O líder camponês e produtor agroecológico José Carlos disse
que foi vítima de pulverização aérea de agrotóxico em assentamento da reforma
agrária em Nova Santa Rita (RS). Ele relatou que a população local sofreu com
dores de cabeça, enjoos, náuseas, coceiras na pele e ardência nos olhos.
— Nos dias 11 e 12 de novembro de 2020, um avião que fazia
pulverização em plantações de arroz próximas ao assentamento passou por cima de
nossas casas, de nossas hortas, de nossos pomares, por cima de nossas vidas. O
que passou por cima de nós foi veneno, que causou graves consequências à nossa
comunidade (...) Um coquetel de armas químicas sobre as nossas cabeças.
Contraponto
O diretor-executivo do Sindicato Nacional das Empresas de
Aviação Agrícola (Sindag), Gabriel Colle, disse que as aeronaves usadas para
pulverização de agrotóxicos são apenas instrumentos de trabalho. Segundo ele,
somente 10% dos agrotóxicos no Brasil são aplicados por via aérea. Ele afirmou
que o setor de aviação aérea é pequeno; também é o único setor que trabalha com
agrotóxicos que tem regulamentação própria.
— Não defendemos agrotóxicos, isso é papel da indústria.
De acordo com ele, o setor de aviação agrícola está aberto ao
debate, mas não pode ser visto como o “grande vilão”. Gabriel disse que os
casos de contaminação são exceções e que a aviação agrícola trabalha também com
semeadura, adubação, proteção de lavoura, combate a incêndios florestais e
povoamento de rios e lagos com peixes. Em sua opinião, o setor é um dos mais
fiscalizados no Brasil.
— A gente não quer contaminação; é tudo que a gente não quer.

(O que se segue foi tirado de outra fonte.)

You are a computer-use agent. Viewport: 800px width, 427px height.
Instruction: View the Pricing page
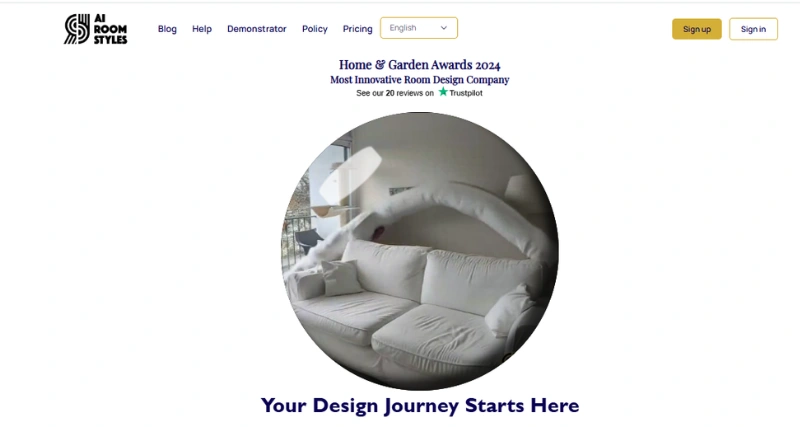(358, 29)
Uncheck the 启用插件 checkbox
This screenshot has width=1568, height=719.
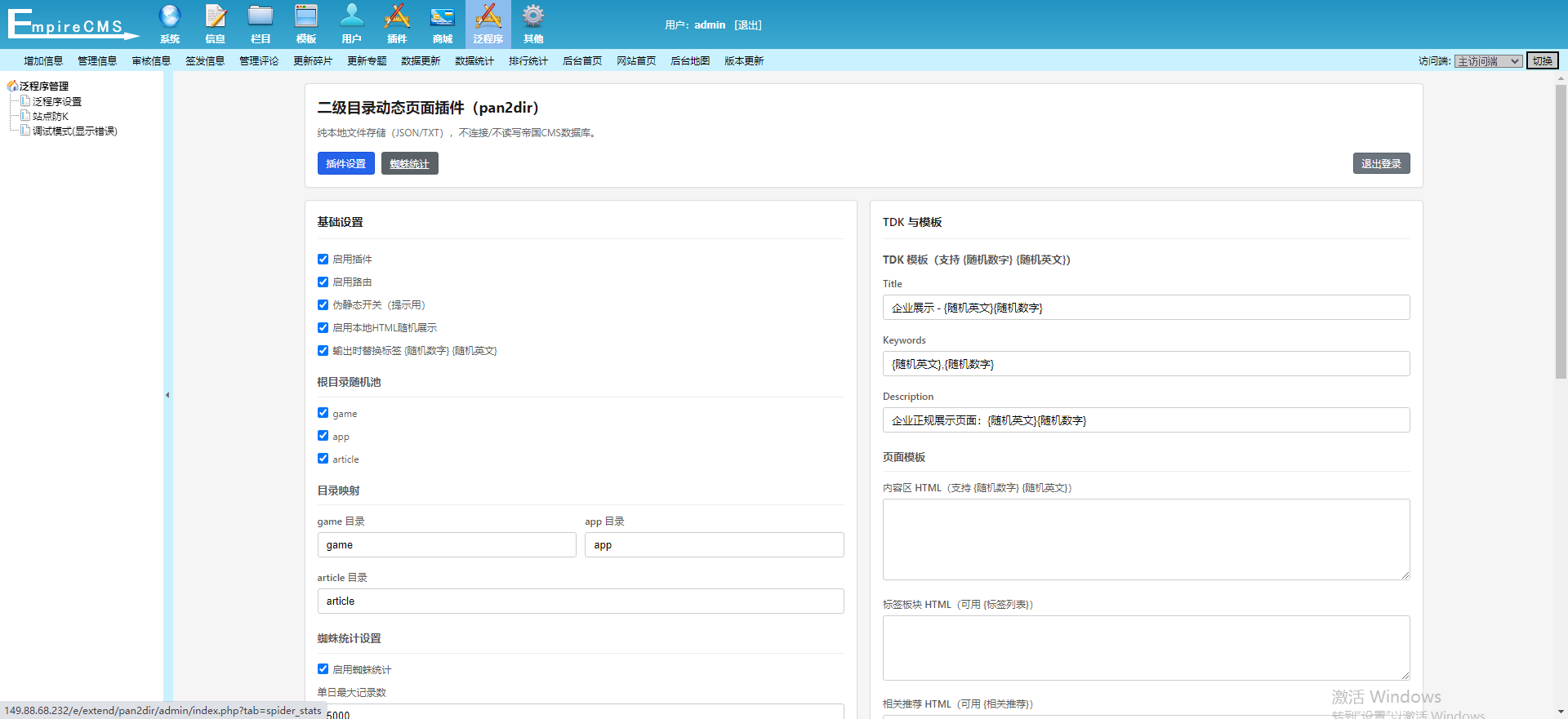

Também participaram da audiência pública interativa: os procuradores Pedro Luiz
Serafim da Silva e Leomar Daroncho, do Fórum Nacional de Combate aos Impactos
dos Agrotóxicos e Transgênicos do Ministério Público do Trabalho (MPT); Luiz
Cláudio Meirelles e Jorge Huet Mesquita, da Fundação Oswaldo Cruz (Fiocruz);
Marina Lacôrte, do Greenpeace Brasil; Raul Zoche, da Confederação Nacional dos
Trabalhadores na Agricultura (Contag); Rogério Dias, presidente do Instituto
Brasil Orgânicos; Carlos Eduardo, da Confederação Nacional dos Trabalhadores
Assalariados Rurais (Contar); e Maria Juliana Moura, diretora de Vigilância em
Saúde Ambiental e Saúde do Trabalhador do Ministério da Saúde.